Among children who began Spinraza treatment only in SHINE and were alive without permanent ventilation at the beginning of the study, more than half (58%) remained alive without permanent ventilation at the data cutoff.
There were no new safety findings. Levels of liver enzymes remained low, indicative of a favorable liver function. Among the most frequent adverse events were fever and upper respiratory tract infection. However, none were considered related to treatment.
“Each milestone in these studies marks a new chapter in what it means to live with SMA, and the insight provided is invaluable in understanding the long-term experience of this rare disease,” Alfred Sandrock Jr., MD, PhD, executive vice president and chief medical officer at Biogen, said in a press release.
Additionally, the study, “Interim Report on the Safety and Efficacy of Longer-term Treatment With Nusinersen in Later-onset Spinal Muscular Atrophy (SMA): Results From the SHINE Study,” presented as a scientific poster by Basil T. Darras, reported baseline and early findings from patients with later-onset SMA, who were most likely to develop type 2 or 3 SMA and transitioned from the Phase 3 CHERISH (NCT02292537) trial.
In this patient population, changes in motor function were assessed via the achievement of World Health Organization (WHO) milestones, the Hammersmith Functional Motor Scale – Expanded (HFMSE), and the Revised Upper Limb Module.
The median age at first Spinraza dose or sham procedure was 43.3, 58.2, and 49.7 months, and median age at symptom onset was 11, 11, and 10 months in the 42 patients who were controls in CHERISH (50% females), the 42 who were controls but received Spinraza in SHINE (50% females) and the 84 who received the therapy in both trials (55% females), respectively.
At baseline, mean WHO motor milestones score was 1.5, 1.4, and 1.4, while mean HFMSE score was 19.9, 19.8, and 22.4, respectively.
Participants are now being dosed with 12mg of Spinraza every four months and have been followed for up to four years.
As of Oct. 15, 2018, mean change in HFSME score from the beginning of the study was 3.7 for children who were treated with Spinraza in SHINE and CHERISH. This contrasted with a positive 0.4 change among participants in the CHERISH sham-control group and who later on went to receive Spinraza in the SHINE trial.
Participants who did not receive Spinraza in the CHERISH trial saw a 0.4 decline in HFSME scores.
There was a continued benefit, either improvement or stabilization, for Spinraza on motor function scores in most patients, especially those who received the therapy at a younger age (younger than 3.69 years): four children in this group were walking independently at day 690 compared to no patients at baseline.
Motor function improved, then stabilized, in children who received Spinraza at an intermediate age (between 3.69 and 4.92 years) and stabilized in those who were older (older than 4.92 years upon first dose).
Safety findings were consistent with those previously reported for Spinraza and there were no treatment-related serious adverse events and no patient has discontinued treatment due to an adverse event.

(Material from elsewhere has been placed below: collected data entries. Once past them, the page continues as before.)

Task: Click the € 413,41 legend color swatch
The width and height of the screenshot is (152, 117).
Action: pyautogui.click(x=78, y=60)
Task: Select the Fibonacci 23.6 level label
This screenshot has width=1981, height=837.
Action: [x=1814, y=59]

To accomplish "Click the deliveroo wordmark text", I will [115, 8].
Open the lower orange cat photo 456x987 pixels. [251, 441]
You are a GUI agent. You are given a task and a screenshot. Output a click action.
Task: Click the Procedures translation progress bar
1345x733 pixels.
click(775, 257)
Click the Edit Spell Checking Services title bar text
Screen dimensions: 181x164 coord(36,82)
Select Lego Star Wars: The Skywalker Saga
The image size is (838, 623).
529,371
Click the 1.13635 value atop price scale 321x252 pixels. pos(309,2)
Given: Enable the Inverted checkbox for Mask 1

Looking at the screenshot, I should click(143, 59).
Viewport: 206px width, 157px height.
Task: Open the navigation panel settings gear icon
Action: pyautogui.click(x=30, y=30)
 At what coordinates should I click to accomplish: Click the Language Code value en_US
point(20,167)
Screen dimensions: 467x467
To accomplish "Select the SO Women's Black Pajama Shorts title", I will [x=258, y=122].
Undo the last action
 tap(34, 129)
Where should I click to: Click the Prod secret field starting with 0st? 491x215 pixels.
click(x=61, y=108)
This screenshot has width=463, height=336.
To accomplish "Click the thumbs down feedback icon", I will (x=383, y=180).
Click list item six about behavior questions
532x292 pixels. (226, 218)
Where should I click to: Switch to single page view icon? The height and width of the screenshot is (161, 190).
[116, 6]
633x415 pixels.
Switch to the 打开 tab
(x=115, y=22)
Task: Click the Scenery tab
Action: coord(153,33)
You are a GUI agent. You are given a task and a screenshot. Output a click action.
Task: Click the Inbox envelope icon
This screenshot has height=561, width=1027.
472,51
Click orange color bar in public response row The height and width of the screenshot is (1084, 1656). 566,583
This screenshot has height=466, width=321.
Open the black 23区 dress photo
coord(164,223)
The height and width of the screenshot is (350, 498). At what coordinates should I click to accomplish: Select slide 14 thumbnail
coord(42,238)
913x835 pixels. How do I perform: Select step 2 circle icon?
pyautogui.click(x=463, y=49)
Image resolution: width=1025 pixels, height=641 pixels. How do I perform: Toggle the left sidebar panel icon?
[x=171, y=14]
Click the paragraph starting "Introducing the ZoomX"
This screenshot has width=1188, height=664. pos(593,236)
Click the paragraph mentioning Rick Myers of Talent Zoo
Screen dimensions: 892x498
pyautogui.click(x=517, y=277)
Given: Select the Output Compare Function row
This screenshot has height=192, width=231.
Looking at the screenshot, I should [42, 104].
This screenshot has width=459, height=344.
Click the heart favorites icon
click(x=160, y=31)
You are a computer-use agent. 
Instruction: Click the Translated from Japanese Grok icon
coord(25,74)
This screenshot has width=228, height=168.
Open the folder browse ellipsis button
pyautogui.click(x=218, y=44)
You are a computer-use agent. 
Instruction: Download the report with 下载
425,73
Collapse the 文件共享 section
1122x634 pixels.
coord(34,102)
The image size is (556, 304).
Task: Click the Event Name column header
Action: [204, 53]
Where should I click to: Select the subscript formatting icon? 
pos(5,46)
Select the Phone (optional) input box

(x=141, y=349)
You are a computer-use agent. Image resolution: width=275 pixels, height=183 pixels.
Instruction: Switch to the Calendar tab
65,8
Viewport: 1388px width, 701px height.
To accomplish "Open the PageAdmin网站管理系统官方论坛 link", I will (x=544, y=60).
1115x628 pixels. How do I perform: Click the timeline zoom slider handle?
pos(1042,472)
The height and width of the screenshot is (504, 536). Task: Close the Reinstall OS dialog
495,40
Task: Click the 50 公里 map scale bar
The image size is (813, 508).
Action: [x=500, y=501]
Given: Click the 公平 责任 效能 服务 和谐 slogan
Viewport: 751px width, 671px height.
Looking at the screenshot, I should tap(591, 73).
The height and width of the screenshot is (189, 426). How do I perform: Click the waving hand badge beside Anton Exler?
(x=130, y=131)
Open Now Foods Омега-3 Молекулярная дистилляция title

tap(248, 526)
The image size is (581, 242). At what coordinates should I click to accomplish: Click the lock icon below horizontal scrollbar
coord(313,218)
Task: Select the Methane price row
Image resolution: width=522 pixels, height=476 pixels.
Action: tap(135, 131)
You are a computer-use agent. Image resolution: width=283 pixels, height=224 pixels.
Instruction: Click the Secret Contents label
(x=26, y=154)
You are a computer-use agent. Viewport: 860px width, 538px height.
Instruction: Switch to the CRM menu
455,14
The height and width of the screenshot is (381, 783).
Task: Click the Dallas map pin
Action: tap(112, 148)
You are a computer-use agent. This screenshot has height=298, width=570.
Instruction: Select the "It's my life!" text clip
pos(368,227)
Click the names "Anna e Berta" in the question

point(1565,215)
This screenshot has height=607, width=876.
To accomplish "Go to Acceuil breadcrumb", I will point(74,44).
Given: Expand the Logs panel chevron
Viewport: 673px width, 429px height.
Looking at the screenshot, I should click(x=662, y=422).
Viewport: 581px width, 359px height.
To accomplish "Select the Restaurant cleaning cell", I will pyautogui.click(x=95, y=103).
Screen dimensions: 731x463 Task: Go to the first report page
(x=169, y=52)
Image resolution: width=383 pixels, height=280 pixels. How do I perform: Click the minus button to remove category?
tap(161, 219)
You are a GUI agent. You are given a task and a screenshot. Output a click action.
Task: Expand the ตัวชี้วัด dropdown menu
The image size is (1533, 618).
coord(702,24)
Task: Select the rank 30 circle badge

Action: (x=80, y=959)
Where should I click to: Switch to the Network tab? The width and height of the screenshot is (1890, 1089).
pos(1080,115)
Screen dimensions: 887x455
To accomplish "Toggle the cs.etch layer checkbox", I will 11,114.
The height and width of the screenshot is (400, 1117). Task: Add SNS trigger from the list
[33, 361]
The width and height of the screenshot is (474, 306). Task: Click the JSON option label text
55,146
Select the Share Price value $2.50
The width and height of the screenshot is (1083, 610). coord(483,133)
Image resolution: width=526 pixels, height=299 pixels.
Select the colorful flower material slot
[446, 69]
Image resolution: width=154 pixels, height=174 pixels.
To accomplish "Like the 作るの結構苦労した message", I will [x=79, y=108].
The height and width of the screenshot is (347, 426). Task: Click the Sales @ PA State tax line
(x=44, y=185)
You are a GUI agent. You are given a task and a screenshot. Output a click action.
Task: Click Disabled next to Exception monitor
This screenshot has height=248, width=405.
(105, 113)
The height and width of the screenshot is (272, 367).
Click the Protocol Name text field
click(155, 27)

“These results confirm previous data from our trials, which demonstrated that early treatment with Spinraza can make a critical difference in survival and achieving motor milestones. The data also demonstrate that improvements in motor milestones were achieved in individuals who began treatment with Spinraza at a later age. This is a powerful development for the SMA community,” Sandrock said.